There is not a study guide available for this exam, but Cloudera tells us exactly what we will be tested on. For example, the Required Skills at http://www.cloudera.com/content/www/en-us/training/certification/cca-spark.html tell us that we need to be able to join disparate datasets together using Spark. So go look up the join command in Spark. Write a quick five line program in Scala. Then write one in Python. Also, browse the online documentation so you know where to look up the API during the exam (remember you will not have access to a search engine during the exam). Putting in effort before the exam will save you a lot of effort during the exam.
Can you tell which version of Spark we would be tested on? I know that CDH 5.3.2 comes with Spark 1.4 but is it possible that when I take the exam the version of CDH is upgraded and I have option to use newer version of Spark (1.6)?
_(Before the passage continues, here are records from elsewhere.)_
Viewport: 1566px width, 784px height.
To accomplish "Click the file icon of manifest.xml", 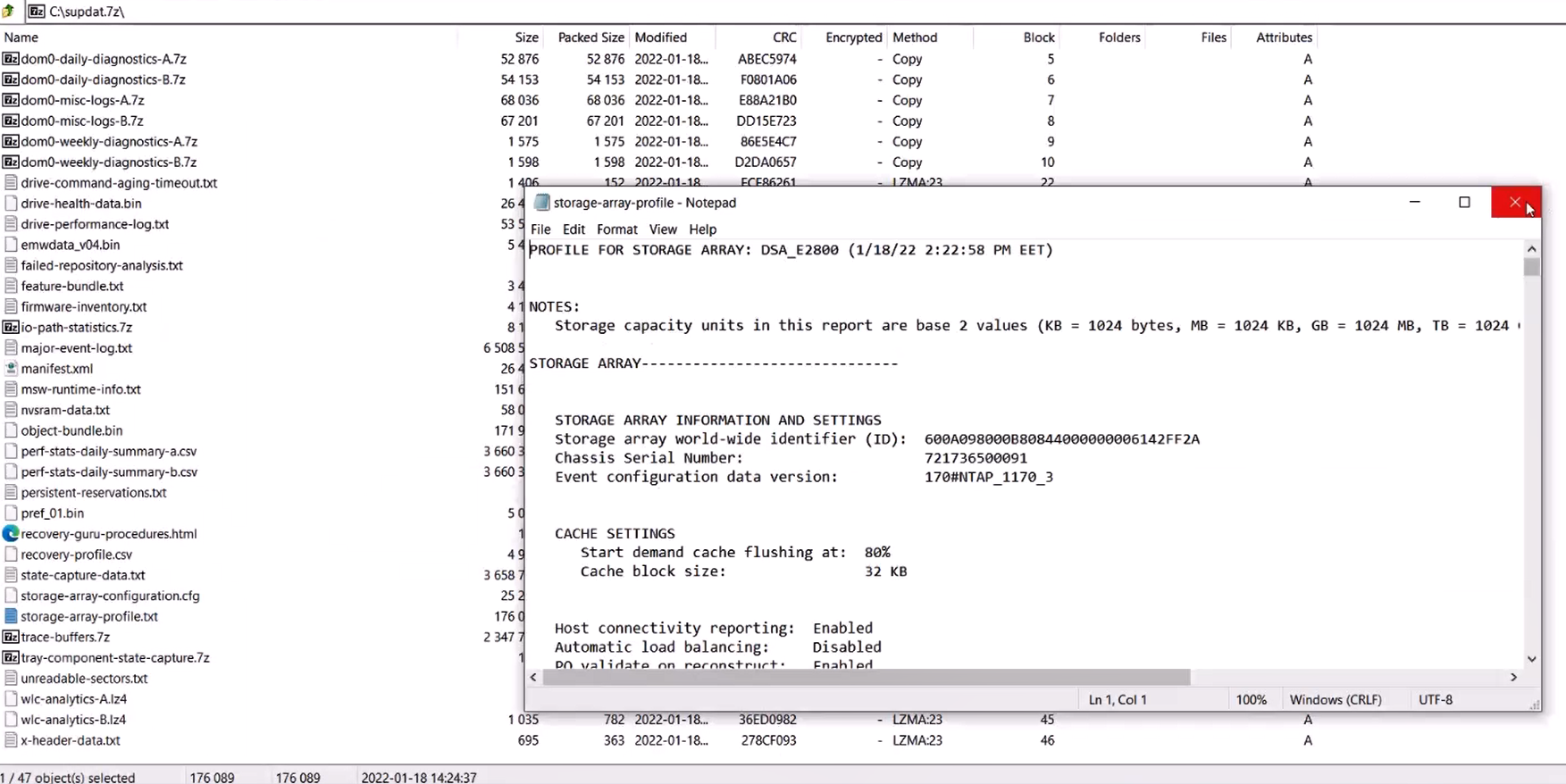I will [11, 369].
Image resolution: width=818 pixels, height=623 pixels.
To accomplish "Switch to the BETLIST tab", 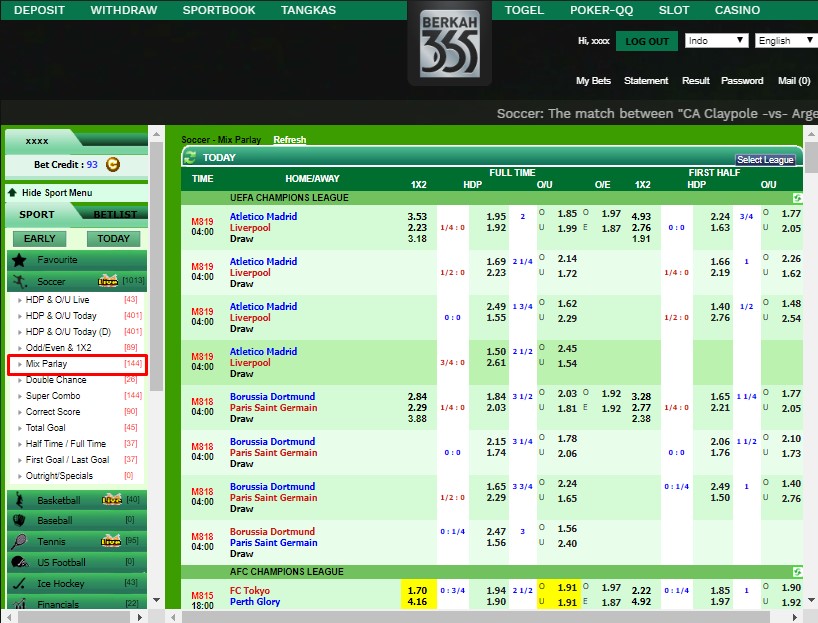I will [x=115, y=214].
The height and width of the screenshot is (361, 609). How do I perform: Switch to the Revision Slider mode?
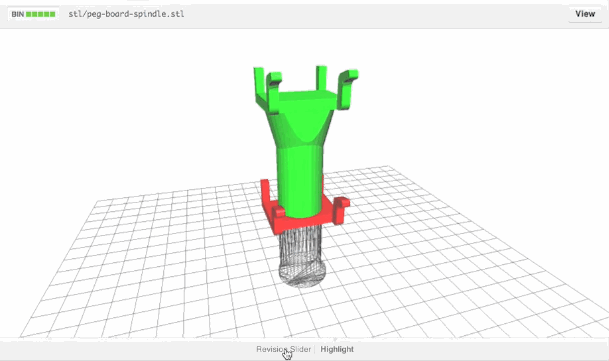[x=284, y=349]
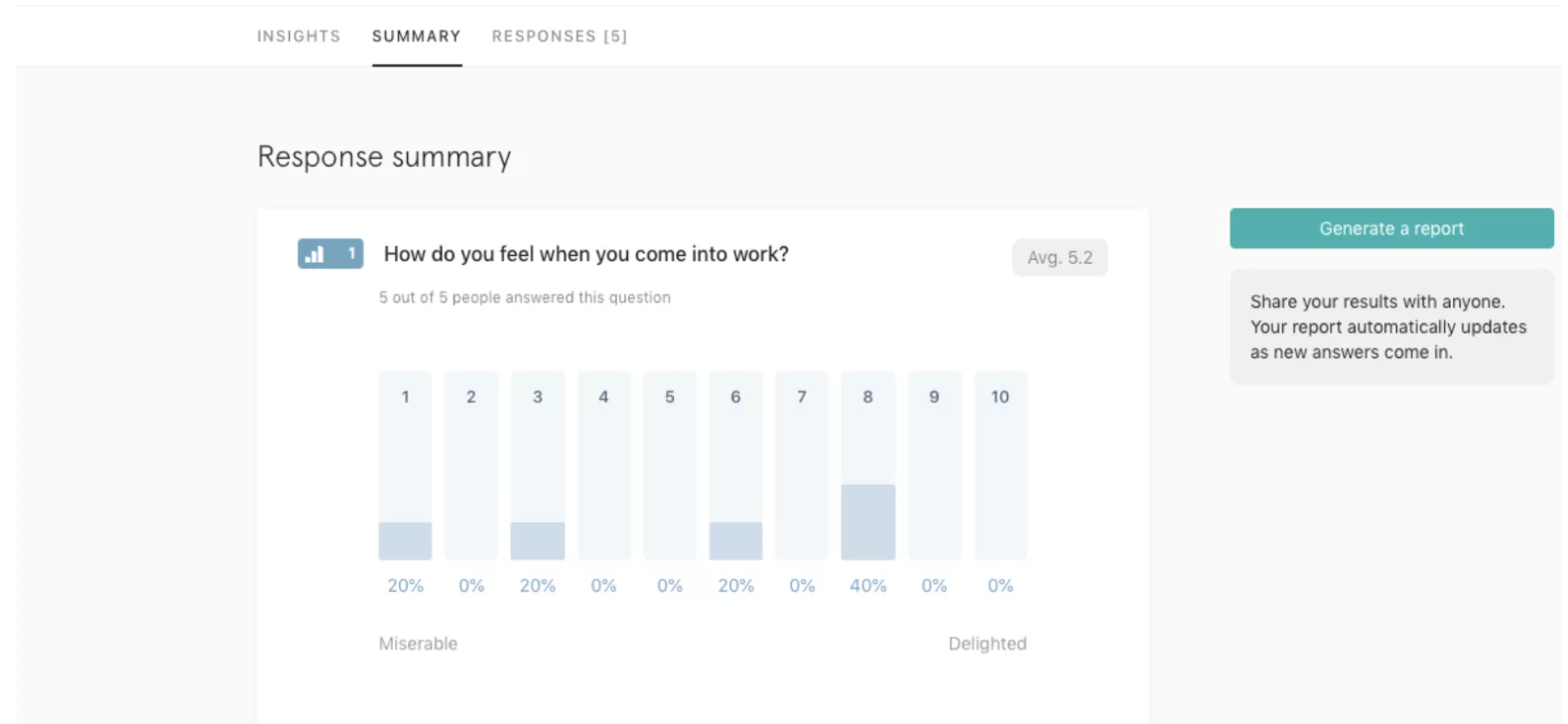Image resolution: width=1568 pixels, height=724 pixels.
Task: Click rating column number 9
Action: click(x=934, y=466)
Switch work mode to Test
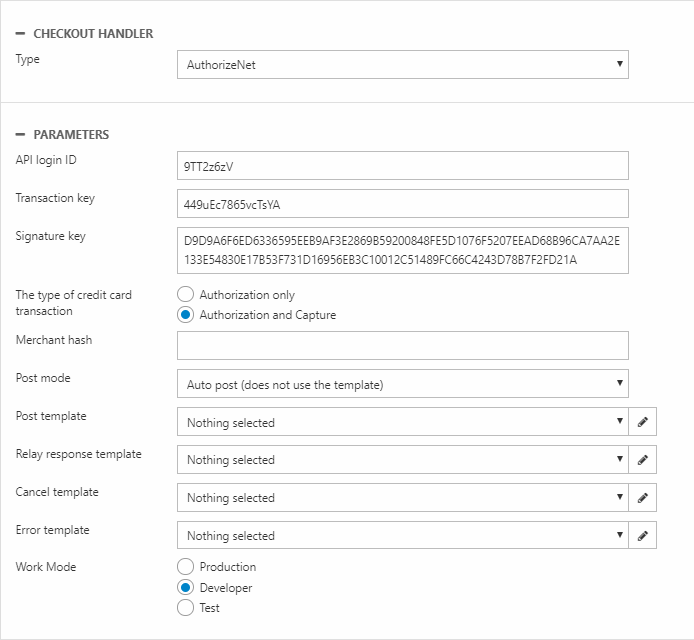The height and width of the screenshot is (640, 694). 185,608
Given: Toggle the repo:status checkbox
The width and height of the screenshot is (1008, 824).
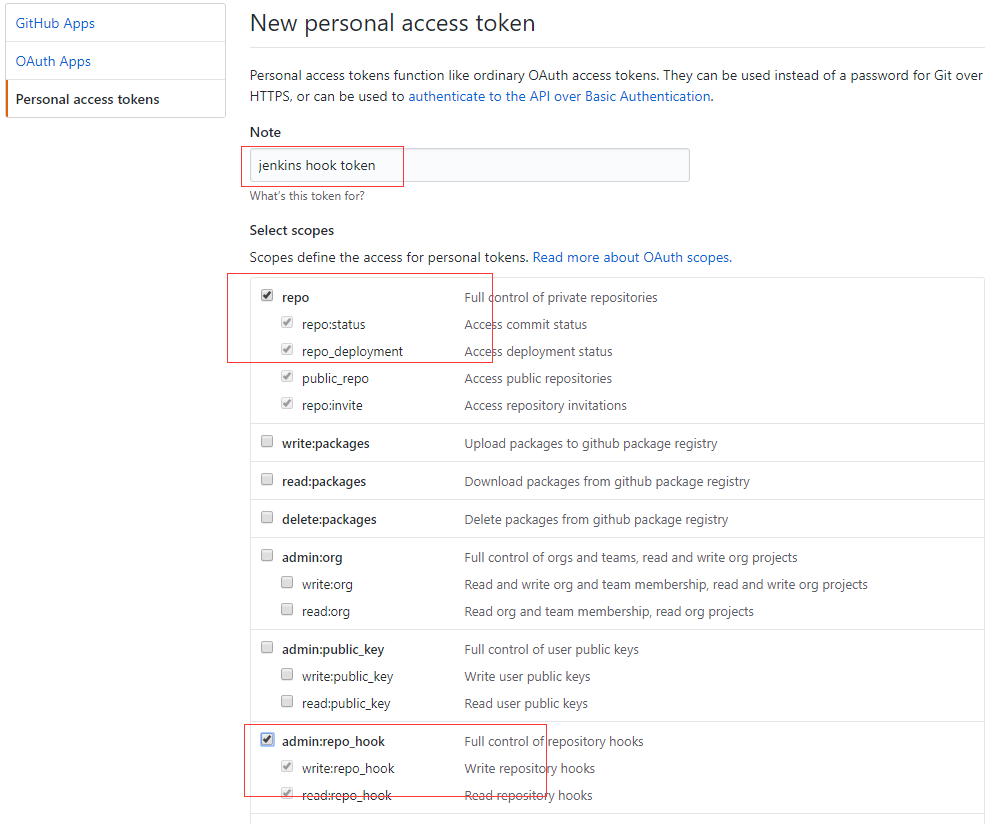Looking at the screenshot, I should click(287, 323).
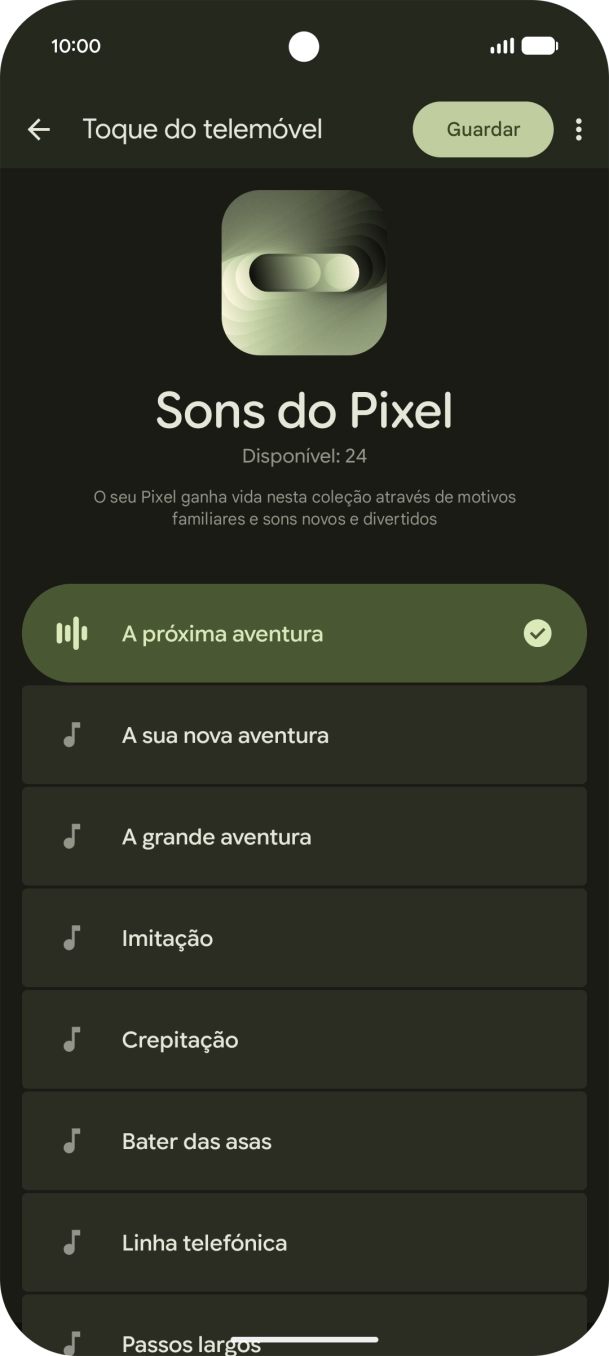Select the A sua nova aventura ringtone

coord(304,736)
The current cluster is CDH5.3.2. It supports Spark 1.2.0.
Changes to the version of the cluster will be announced on the Cloudera certification webpages.
An update was made to the Cloudera website to clarify the use of programming languages.
Exam Question Format
Each CCA question requires you to solve a particular scenario. In some cases, a tool such as Impala or Hive may be used. In other cases, coding is required. In order to speed up development time of Spark questions, a template is often provided that contains a skeleton of the solution, asking the candidate to fill in the missing lines with functional code. This template is written in either Scala or Python.
You are not required to use the template and may solve the scenario using a language you prefer. Be aware, however, that coding every problem from scratch may take more time than is allocated for the exam.
Impala is not given as part of syllabus. Can you please clarify? Also can you pelase tell me me the exact version of softwares used in the distribution during the exam. CDH 5.3.2 is no where to be found on the site. Please help.
> Impala is not given as part of syllabus.
Cloudera has everything about the exam at: http://www.cloudera.com/training/certification/cca-spark.html
Impala is part of the cluster and can be used during the test. I am not sure what syllabus you are looking at, but Impala is mentioned four times on this page.
> Also can you pelase tell me me the exact version of softwares used in the distribution during the exam.
The exact version of the cluster is CDH 5.3.2
> CDH 5.3.2 is no where to be found on the site.
The link you are looking for is six inches higher in this subject: http://www.cloudera.com/documentation/enterprise/latest/topics/cdh_vd_cdh_package_previous.html#conc...
thanks for the reply, so based on what I have read, there wont be any need to write java code (for mapreduce or any other purposes) in the exam anymore. correct? I understand we have the option to write code in java but we will need to write that from the scratch which will take longer as the exam will already include skeleton code in paython and/or scala.
Do we need both, scala and python.
This means we need to write same program in scala and python both ?
It would be great to have some practice exam environment or sand box.
As i have seen this in website "This template is written in either Scala or Python." according to this we can choose language, is this correct?